Rapp's work has been well represented on Chicago-area stages, so it's only natural that Circle Theatre would want to dig up his 2003 off-Broadway drama, Stone Cold Dead Serious. The play's supremely dysfunctional Ledbetter family lives in Norridge, making the play 'local' since it's littered with references to Chicago suburbs. Stone Cold Dead Serious also serves as a meaty vehicle for actors to gnash their teeth into, even if the modernized 'hero's journey' plot outline cribbed from Joseph Campbell and The Power of Myth is utterly nonsensical.
Ryan Heindl plays 16-year-old hero Wynne, a video-game addict out to right the many wrongs of his family. Father Cliff ( Paul Joseph ) is strung out on pain medication due to his injured back. He also has extreme incontinence and an addiction to shopping on QVC. Mother Linda ( Jennifer Mathews ) is an overworked waitress who suddenly becomes a Catholic-holic. And why wouldn't she see when her daughter Shaylee ( Darci Nalepa ) is a suicidal runaway/junkie/prostitute with signs of hepatitis?
By laying on so much dysfunction, Rapp comes off as a naughty high schooler throwing in as much grief in a play-writing assignment to shock and torment the stuffy English teacher who had the gall to assign it as possible. The plot device of Wynne fighting in a televised life-or-death video-game struggle to win a prize of $1 million only reinforces its juvenile impressions.
Though Stone Cold Dead Serious grasps your attention throughout, it doesn't fully work as a satire on American dysfunctional families. Instead, the production comes off as a meandering suburbanized hero's journey that switches schizophrenically from maudlin drama to wacky farce.
What's really admirable is the amount of talent and artistic skill Circle Theatre lavishes on this uneven piece. Director Joanie Schultz has assembled a winning ensemble and crew that are fully committed to their work, from the complex sound design of Peter J. Storms to Heindl's maelstrom performance.
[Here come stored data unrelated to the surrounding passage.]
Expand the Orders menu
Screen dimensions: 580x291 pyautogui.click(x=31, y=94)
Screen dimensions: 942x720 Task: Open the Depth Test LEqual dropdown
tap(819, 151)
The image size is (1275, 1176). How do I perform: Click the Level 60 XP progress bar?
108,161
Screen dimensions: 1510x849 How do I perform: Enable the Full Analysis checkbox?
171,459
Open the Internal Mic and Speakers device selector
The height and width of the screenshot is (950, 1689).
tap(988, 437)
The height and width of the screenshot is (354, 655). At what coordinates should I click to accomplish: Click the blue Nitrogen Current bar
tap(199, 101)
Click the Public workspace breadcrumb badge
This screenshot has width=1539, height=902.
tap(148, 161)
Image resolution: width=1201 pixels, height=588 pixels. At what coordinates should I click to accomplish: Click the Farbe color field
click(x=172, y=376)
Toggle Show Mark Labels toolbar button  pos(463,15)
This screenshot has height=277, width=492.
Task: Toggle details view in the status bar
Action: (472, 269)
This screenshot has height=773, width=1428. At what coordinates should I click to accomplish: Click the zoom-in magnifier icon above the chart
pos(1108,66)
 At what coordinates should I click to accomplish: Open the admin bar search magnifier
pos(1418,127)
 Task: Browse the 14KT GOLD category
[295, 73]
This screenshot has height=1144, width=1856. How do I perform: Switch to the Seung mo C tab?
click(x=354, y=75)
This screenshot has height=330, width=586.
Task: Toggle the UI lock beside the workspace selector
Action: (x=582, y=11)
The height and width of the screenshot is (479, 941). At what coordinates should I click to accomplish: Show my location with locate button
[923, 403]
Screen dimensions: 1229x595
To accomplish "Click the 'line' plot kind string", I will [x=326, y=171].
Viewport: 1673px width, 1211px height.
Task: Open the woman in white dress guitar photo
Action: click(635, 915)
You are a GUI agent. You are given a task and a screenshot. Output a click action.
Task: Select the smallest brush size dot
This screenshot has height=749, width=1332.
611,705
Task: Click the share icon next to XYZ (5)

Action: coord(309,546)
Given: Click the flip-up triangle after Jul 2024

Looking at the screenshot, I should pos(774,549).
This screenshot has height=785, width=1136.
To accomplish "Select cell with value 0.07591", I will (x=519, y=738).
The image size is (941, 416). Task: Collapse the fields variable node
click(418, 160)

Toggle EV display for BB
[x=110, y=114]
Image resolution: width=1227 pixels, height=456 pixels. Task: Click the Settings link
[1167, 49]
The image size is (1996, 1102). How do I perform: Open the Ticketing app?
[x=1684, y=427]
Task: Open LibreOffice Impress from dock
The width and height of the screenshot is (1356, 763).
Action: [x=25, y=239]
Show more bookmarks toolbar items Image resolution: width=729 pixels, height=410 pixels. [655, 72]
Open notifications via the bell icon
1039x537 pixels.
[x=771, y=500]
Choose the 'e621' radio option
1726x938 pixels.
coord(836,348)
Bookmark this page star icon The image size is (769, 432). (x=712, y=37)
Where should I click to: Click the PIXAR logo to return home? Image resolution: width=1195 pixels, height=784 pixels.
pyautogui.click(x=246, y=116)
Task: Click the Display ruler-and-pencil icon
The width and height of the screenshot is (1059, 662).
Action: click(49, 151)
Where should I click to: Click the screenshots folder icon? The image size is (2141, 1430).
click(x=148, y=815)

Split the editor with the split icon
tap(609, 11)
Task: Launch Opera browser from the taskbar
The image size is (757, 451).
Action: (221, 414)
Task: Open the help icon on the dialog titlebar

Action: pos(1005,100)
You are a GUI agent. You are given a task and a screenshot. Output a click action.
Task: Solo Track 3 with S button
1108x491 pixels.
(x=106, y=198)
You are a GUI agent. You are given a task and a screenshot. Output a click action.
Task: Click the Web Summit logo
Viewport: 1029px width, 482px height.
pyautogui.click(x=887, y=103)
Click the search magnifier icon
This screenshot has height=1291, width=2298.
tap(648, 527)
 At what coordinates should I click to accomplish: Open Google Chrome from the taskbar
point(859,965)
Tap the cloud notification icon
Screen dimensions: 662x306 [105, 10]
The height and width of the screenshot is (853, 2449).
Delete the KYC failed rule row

As Wynne, Heindl moves just like a video-game character, particularly as he dashes about to reveal Bob Knuth's ingenious multiple-location set of gray pixels and fold-out furniture. The rest of the cast also brilliantly play the weirdos Wynne encounters with plenty of disturbing humor.
Stone Cold Dead Serious is not a great work, but more of an intriguing quirk of Rapp's rising career. It's also the perfect play to take any teenage males you know who profess to hate live theater. They'll be won over after a few farts get ripped.